* [WHAT IS REQUIRED]:
Transcribe verbatim the portion of the passage on real options below that begins at the words "Mikael and Shuhua (2003)" and stops after the words "and Shuhua, 2003).".

>> BEGIN EXCERPT TO READ

Real options method is one of the investment appraisal techniques for capital budgeting which can deal with the limitations of the NPV. Pankaj (2009) reviewed that real options method is a method of evaluating and managing strategic investments decisions in an uncertain business environment. David (1995) added that using real option methods has been recognized that the application of standard NPV techniques can lead to wrong conclusions in the presence of unrecognized embedded options. David (1995) stated that “The central role of NPV techniques in financial decision making therefore makes it imperative that real option structures in investing opportunities are identified and accounted for. It turns out that real options can be found in most live environments where uncertainty or risk, waiting, investment irreversibility, growth opportunity, asymmetric information, staged investments, competitor response, economics of scale, project switching, suspension, abandonment and start-up are important. In fact, these include the full spectrum of investment decision making, including those concerning capital budgeting and the fact that the standard NPV techniques do not recognize or deal with these situations adequately.”

Mikael and Shuhua (2003) added that real options methods introduced to correct the problems of NPV method. This method calculates the value of an investment with techniques originally developed for valuation of financial options which gives possibility to take into consideration the managerial flexibility to take action during the lifetime of an investment (Mikael and Shuhua, 2003).

>> END EXCERPT TO READ
>> BEGIN PROVIDED RECORDS

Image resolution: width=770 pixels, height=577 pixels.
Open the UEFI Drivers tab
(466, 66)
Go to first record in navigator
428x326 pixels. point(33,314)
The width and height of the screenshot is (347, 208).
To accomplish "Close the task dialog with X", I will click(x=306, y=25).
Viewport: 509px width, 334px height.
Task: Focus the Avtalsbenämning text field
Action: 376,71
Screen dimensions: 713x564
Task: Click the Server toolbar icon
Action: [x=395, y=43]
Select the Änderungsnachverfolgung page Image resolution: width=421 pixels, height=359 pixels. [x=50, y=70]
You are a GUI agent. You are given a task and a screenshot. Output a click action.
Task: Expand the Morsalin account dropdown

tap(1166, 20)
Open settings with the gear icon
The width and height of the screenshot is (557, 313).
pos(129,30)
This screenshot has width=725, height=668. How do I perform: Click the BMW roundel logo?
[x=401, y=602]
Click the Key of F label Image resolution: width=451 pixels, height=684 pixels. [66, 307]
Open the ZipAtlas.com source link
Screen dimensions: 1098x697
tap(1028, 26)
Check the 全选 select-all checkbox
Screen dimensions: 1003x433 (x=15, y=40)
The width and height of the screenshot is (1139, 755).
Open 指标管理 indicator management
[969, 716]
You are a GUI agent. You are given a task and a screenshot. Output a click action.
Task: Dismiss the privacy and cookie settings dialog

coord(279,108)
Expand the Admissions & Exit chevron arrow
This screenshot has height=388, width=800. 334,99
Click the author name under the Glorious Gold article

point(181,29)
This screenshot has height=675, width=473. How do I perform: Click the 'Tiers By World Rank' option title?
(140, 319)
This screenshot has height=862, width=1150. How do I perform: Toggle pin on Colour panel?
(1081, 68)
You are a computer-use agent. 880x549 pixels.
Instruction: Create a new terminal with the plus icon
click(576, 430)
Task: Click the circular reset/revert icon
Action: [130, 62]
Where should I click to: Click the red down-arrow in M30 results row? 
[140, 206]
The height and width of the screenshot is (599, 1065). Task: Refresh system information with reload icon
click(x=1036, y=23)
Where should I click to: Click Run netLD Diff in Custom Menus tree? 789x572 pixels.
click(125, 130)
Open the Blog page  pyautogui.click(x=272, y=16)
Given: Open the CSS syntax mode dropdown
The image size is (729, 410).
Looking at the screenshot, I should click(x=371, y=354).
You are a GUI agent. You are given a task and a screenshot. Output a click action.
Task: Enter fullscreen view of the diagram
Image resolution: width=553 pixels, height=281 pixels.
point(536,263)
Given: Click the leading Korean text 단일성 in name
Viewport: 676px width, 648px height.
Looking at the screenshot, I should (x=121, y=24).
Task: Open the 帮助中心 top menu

>> END PROVIDED RECORDS

* [OUTPUT FOR THIS EXERCISE]:
Mikael and Shuhua (2003) added that real options methods introduced to correct the problems of NPV method. This method calculates the value of an investment with techniques originally developed for valuation of financial options which gives possibility to take into consideration the managerial flexibility to take action during the lifetime of an investment (Mikael and Shuhua, 2003).